**Material supplied**.
+++++

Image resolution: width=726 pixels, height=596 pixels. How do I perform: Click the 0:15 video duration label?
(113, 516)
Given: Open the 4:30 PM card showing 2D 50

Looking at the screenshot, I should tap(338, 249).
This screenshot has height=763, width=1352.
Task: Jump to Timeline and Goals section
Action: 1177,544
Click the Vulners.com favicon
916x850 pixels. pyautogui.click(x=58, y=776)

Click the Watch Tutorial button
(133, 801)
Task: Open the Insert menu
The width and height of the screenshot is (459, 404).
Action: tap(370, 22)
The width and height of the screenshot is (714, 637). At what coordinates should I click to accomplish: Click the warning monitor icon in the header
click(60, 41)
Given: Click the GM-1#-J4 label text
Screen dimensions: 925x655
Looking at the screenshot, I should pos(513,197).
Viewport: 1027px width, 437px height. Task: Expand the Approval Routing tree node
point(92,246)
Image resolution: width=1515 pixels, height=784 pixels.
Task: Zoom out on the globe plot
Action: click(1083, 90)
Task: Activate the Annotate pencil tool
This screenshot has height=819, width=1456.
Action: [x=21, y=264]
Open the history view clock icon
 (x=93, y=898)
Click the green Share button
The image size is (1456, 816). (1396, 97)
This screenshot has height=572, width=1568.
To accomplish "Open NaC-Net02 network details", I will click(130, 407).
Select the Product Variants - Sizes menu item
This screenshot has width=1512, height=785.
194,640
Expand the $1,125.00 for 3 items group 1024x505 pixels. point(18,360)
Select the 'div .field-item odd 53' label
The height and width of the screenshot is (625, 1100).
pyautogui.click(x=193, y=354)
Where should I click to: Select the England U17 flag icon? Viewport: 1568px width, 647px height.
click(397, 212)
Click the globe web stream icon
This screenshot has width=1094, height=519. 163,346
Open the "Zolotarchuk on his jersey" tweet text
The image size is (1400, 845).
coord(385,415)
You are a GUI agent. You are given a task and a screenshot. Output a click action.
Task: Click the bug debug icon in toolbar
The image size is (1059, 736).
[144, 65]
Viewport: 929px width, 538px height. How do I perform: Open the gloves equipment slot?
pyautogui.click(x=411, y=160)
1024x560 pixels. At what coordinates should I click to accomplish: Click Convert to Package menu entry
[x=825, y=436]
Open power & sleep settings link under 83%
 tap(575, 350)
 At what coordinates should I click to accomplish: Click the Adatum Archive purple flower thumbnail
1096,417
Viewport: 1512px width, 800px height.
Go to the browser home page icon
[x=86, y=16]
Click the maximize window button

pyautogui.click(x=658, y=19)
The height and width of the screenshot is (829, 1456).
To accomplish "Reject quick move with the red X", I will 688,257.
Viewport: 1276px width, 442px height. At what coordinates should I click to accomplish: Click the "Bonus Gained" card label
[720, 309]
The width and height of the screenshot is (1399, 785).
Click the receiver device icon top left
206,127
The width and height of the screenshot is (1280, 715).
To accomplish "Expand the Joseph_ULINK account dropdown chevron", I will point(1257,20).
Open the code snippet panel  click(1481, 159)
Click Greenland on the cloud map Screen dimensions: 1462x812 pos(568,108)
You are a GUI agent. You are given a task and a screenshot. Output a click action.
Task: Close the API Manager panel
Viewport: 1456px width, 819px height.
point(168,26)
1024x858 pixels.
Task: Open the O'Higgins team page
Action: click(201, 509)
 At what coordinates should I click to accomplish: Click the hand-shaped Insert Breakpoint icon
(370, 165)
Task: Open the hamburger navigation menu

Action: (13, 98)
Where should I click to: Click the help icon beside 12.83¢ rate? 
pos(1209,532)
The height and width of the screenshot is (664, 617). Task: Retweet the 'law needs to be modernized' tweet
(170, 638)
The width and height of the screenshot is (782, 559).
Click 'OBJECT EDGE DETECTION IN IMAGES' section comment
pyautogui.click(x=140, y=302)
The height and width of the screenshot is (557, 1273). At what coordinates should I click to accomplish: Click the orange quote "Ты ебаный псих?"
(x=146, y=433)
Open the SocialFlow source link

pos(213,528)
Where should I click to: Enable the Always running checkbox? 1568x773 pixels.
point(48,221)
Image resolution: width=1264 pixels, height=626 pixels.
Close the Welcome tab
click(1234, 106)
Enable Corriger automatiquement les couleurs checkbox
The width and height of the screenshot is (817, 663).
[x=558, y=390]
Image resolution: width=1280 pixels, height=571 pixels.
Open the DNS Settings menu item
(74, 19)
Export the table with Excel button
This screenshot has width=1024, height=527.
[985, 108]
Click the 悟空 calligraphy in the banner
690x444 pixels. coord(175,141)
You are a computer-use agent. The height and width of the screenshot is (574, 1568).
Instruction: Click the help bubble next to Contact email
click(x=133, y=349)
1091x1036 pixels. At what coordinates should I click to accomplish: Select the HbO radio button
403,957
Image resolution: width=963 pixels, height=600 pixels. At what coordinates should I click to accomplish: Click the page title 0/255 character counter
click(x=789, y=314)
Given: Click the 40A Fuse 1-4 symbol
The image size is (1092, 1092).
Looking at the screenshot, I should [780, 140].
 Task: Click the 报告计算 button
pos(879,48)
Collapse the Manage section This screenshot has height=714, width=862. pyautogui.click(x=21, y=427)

+++++

**What is asked**.
Please locate every line in the listing above that contains the word "Expand" and copy each one in full. Case counts.

**Solution for this problem**.
Viewport: 1027px width, 437px height. Task: Expand the Approval Routing tree node
Expand the $1,125.00 for 3 items group 1024x505 pixels. point(18,360)
To accomplish "Expand the Joseph_ULINK account dropdown chevron", I will point(1257,20).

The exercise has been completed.